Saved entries
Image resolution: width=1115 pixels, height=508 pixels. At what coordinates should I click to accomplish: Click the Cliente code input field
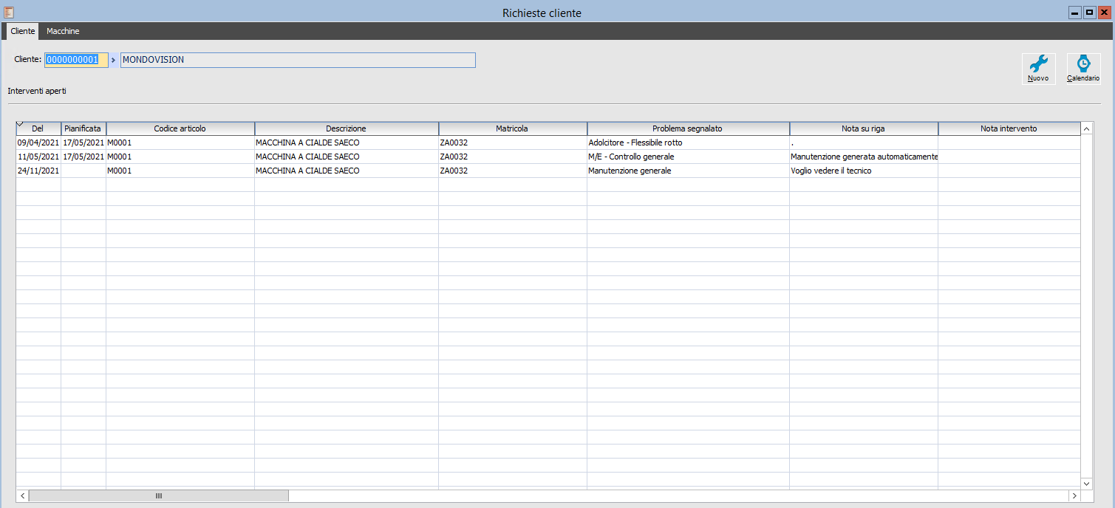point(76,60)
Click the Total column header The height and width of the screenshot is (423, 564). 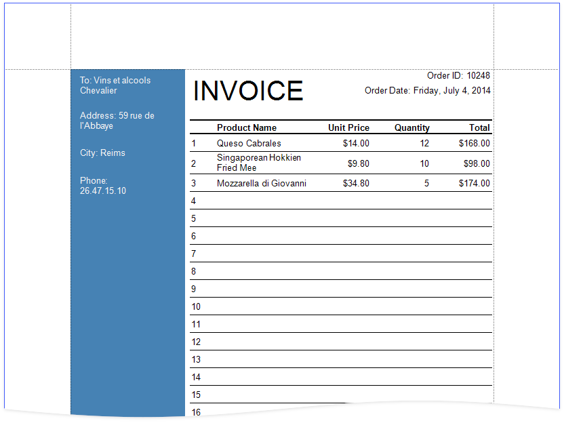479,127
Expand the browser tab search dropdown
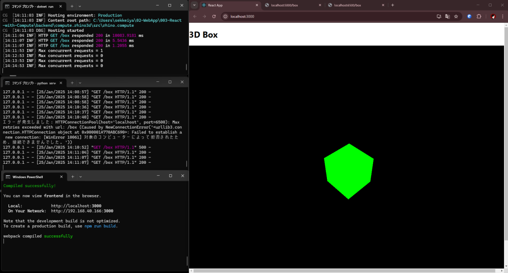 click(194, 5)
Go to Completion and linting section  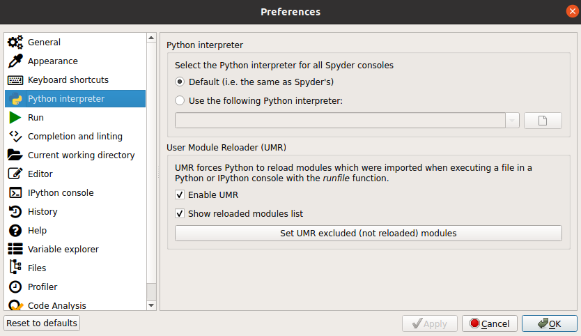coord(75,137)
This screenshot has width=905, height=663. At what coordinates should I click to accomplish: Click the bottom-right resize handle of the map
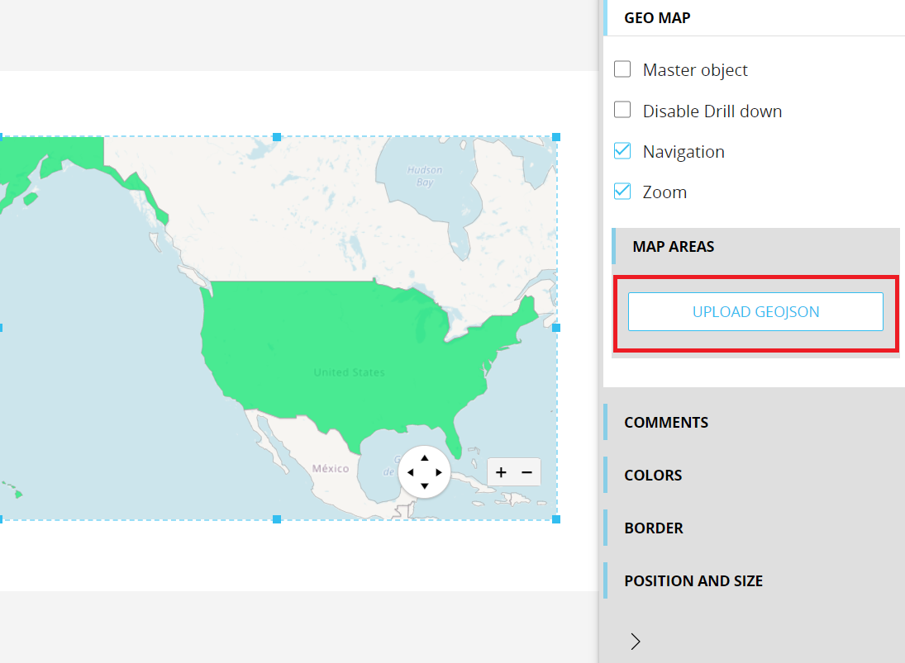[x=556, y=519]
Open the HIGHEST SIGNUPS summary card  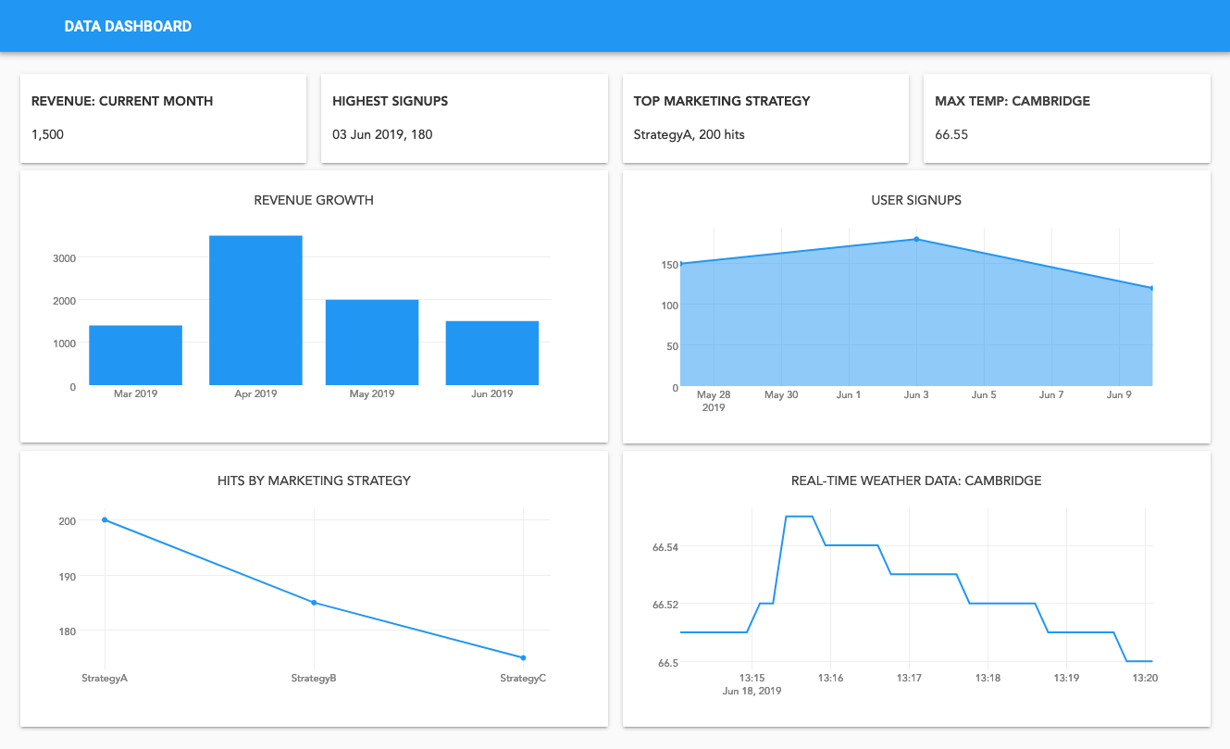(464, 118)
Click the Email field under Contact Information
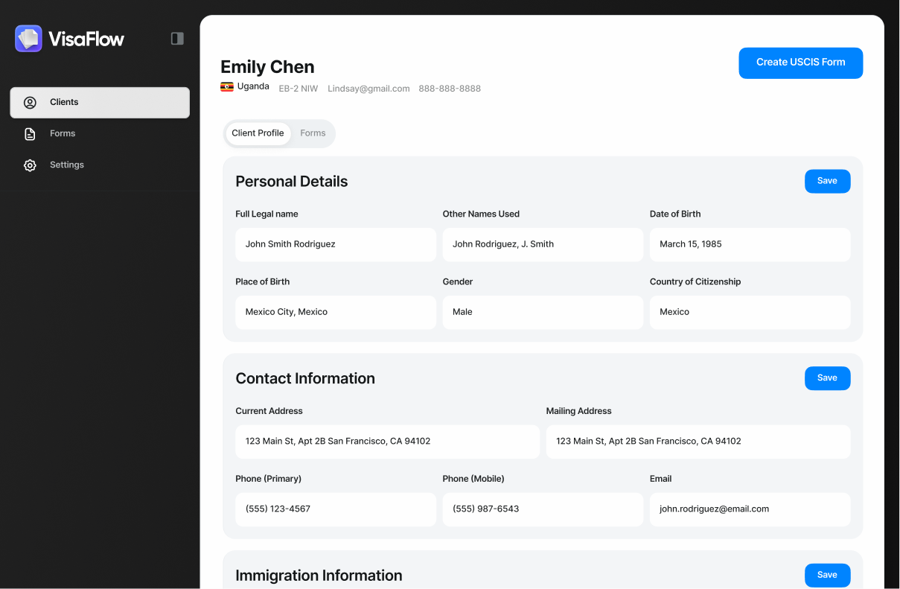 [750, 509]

**EXERCISE DETAILS:** Transcribe exactly, and only, the lines from the one containing "Click the Email" through the last line of the records above, both included; leave out the pictures.

**RESPONSE TO THE EXERCISE:**
Click the Email field under Contact Information
 [750, 509]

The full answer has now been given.